The Master of Flora was a French painter, associated with the School of Fontainebleau, who was active in the middle of the 16th century.

== Works ==
The notname, "Master of Flora", is used to designate a still unclearly defined artistic personality, first proposed by the art historian Charles Sterling and later expanded upon by Sylvie Béguin, involving a corpus of related works in the style of the School of Fontainebleau. The term is derived from a painting that is now in the collection of the Fine Arts Museums of San Francisco, previously identified as Flora, but now reclassified as a "Venus".

Several more paintings have been added to the unknown Master's potential opus, including a "Birth of Amor/Cupid" (Metropolitan Museum of Art), "Charity" (Louvre Museum) and two versions of the "Birth of Adonis", one at the Pushkin Museum and the other at the Norton Simon Museum, although the latter has also been ascribed to Jean Cousin the Younger. There is an "Artemisia" that has also been credited to a follower of Ambroise Dubois.

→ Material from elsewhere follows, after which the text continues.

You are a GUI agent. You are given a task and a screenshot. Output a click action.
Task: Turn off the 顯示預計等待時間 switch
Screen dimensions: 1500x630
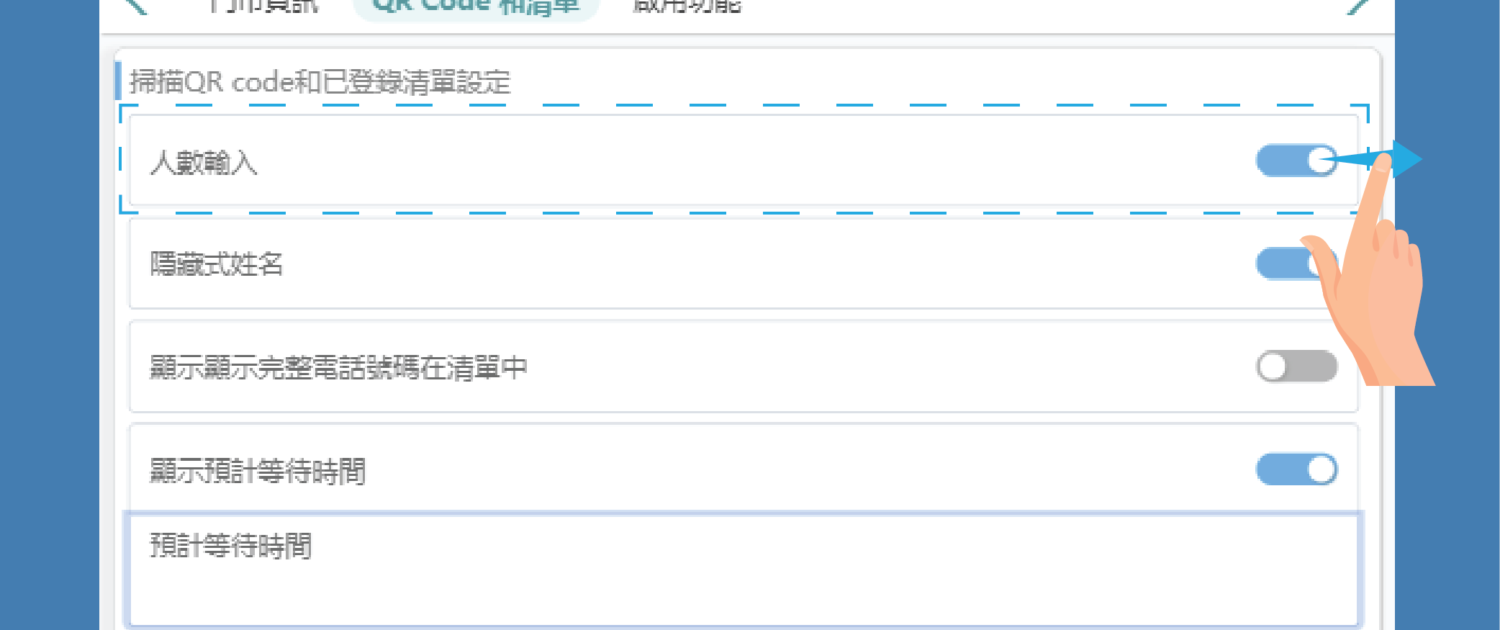pos(1296,469)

A copy of "Concert", painted by Francesco Primaticcio (Le Primatice), in the ballroom of the Château de Fontainebleau, is now attributed to the Master of Flora and indicates that he may have worked under his direction.

All of the works so far attributed feature female figures with elongated bodies, long fingers, and feet with upturned toes.

Several drawings have also been proposed as possible candidates for his work: a "Cephalus and Procris" (Morgan Library), an "Annunciation" (Albertina), and an "Apollo and the Muses" (Louvre). In 1578, he may have been commissioned by Count Antoine III de Clermont to complete a work begun by someone else years before.

Several candidates for being the Master have been suggested; Jean Cousin the Younger, whose life and works are poorly documented, and other artists who worked with Le Primatrice or Nicolo dell'Abate, such as Giulio Camillo dell'Abate (Nicolo's son) and Ruggiero de Ruggieri, another artist about whom little is known.